DO THIS:
Can you shift each coordinate in the answers by adding 48 to it, then write out those lines again with their requests? Begin at the line that contains "Pick the sueldo básico value 5.793" and stop after the line that contains "click(x=95, y=334)", and give only the data in that span.
═════ LISTING ═════
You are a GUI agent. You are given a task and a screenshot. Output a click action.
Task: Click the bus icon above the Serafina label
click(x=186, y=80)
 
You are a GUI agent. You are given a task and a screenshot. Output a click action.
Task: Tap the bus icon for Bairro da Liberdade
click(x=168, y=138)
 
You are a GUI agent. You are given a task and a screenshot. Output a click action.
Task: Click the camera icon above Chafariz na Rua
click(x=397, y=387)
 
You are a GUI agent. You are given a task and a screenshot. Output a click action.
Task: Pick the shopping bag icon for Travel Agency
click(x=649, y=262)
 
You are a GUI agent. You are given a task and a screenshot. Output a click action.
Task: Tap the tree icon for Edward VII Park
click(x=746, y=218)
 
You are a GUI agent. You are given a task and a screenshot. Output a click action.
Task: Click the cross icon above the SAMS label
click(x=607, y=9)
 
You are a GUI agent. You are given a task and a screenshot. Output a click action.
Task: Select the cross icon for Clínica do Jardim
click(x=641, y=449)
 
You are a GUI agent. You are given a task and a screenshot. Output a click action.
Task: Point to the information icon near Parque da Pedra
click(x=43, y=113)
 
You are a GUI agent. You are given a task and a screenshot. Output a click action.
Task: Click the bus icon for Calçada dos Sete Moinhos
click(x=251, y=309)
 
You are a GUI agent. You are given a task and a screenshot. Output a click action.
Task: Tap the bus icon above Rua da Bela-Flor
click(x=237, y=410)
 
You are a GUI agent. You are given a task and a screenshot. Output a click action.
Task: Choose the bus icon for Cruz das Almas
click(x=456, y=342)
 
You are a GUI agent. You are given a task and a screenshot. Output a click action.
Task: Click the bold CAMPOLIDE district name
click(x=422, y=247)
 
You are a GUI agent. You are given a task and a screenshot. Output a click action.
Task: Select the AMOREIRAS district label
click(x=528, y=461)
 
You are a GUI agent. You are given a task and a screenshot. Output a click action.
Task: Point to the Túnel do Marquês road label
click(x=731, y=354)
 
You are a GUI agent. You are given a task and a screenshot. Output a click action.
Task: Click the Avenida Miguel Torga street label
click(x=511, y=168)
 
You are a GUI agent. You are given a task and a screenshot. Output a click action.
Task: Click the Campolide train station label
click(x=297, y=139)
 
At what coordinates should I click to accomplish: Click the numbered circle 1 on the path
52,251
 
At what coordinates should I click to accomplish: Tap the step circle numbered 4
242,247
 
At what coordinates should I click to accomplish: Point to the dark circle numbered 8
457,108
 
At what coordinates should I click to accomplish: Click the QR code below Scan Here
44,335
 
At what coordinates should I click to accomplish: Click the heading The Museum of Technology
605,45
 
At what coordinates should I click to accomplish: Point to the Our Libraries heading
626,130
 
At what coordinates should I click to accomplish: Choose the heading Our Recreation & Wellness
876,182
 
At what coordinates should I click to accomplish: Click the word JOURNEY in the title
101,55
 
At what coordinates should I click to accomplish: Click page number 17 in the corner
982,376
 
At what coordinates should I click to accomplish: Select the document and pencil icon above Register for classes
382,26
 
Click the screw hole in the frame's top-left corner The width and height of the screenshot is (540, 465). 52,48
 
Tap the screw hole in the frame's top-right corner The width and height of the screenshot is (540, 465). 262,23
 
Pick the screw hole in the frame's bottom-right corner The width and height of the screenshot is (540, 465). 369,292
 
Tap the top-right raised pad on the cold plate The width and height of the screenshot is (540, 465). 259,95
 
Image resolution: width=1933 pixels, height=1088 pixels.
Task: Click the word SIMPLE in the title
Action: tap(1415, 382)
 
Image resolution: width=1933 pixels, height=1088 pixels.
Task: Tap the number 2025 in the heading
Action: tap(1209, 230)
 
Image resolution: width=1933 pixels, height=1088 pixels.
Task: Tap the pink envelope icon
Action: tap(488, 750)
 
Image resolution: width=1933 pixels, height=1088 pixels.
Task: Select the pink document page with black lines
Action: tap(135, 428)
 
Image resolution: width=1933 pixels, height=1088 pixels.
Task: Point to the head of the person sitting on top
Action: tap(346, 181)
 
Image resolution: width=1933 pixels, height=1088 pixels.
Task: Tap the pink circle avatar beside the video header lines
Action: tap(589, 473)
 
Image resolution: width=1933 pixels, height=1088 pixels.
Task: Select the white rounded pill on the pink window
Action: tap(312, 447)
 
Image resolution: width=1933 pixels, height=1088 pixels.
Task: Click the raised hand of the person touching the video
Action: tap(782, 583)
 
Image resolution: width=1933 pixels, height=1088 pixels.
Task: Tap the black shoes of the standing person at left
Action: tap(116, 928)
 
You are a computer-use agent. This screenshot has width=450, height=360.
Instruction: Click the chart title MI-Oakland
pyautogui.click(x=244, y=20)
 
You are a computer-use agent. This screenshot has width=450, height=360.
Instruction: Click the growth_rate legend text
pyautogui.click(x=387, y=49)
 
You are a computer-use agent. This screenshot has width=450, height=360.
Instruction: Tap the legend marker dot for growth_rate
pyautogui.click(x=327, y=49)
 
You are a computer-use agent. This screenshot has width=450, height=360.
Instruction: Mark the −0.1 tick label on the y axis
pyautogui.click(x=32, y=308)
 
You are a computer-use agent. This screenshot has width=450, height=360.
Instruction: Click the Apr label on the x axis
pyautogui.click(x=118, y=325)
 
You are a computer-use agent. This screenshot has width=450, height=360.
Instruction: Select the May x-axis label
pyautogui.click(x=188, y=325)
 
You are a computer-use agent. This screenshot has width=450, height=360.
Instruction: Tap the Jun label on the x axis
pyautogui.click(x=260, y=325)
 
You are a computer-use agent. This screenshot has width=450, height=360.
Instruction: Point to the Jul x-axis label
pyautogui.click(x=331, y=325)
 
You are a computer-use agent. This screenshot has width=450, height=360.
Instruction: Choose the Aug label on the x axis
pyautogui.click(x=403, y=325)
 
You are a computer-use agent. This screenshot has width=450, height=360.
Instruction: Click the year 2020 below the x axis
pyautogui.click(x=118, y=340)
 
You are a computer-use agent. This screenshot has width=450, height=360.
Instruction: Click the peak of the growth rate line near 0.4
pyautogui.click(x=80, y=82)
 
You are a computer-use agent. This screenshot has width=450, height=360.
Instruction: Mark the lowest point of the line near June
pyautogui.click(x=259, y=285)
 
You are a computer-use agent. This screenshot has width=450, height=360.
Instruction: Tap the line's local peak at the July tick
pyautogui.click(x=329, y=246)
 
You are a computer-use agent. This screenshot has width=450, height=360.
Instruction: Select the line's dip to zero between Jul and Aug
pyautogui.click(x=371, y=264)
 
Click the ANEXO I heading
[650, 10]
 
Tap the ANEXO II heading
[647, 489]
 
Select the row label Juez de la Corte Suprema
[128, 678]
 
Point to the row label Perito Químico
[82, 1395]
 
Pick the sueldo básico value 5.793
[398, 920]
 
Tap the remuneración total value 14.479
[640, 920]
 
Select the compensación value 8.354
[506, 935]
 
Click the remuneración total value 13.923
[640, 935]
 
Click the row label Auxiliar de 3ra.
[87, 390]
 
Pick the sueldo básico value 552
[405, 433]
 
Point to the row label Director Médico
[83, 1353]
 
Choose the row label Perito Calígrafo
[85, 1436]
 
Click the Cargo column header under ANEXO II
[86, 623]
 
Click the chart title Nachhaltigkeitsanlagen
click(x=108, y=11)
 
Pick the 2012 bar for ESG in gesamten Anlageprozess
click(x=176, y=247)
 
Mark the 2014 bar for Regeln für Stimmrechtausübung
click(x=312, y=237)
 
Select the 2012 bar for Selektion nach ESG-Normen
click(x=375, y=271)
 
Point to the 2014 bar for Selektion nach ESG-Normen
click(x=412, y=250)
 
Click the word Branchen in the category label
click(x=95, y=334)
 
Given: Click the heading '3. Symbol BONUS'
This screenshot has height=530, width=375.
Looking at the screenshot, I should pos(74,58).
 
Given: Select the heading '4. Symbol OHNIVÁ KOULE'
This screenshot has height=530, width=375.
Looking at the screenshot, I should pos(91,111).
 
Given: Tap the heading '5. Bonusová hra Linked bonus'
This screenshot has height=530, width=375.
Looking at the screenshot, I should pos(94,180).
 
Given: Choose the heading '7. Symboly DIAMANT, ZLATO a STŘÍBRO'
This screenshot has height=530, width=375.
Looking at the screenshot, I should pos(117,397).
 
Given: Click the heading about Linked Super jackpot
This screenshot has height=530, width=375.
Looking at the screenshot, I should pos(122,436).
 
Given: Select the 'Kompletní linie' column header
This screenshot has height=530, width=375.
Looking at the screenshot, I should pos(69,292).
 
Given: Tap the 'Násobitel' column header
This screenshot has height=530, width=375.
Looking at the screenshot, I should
═════
WRITTEN ANSWER:
Pick the sueldo básico value 5.793
[446, 968]
 
Tap the remuneración total value 14.479
[688, 968]
 
Select the compensación value 8.354
[554, 983]
 
Click the remuneración total value 13.923
[688, 983]
 
Click the row label Auxiliar de 3ra.
[135, 438]
 
Pick the sueldo básico value 552
[453, 481]
 
Point to the row label Director Médico
[131, 1401]
 
Choose the row label Perito Calígrafo
[133, 1484]
 
Click the Cargo column header under ANEXO II
[134, 671]
 
Click the chart title Nachhaltigkeitsanlagen
click(x=156, y=59)
 
Pick the 2012 bar for ESG in gesamten Anlageprozess
click(x=224, y=295)
 
Mark the 2014 bar for Regeln für Stimmrechtausübung
click(x=360, y=285)
 
Select the 2012 bar for Selektion nach ESG-Normen
click(x=423, y=319)
 
Point to the 2014 bar for Selektion nach ESG-Normen
click(x=460, y=298)
 
Click the word Branchen in the category label
click(x=143, y=382)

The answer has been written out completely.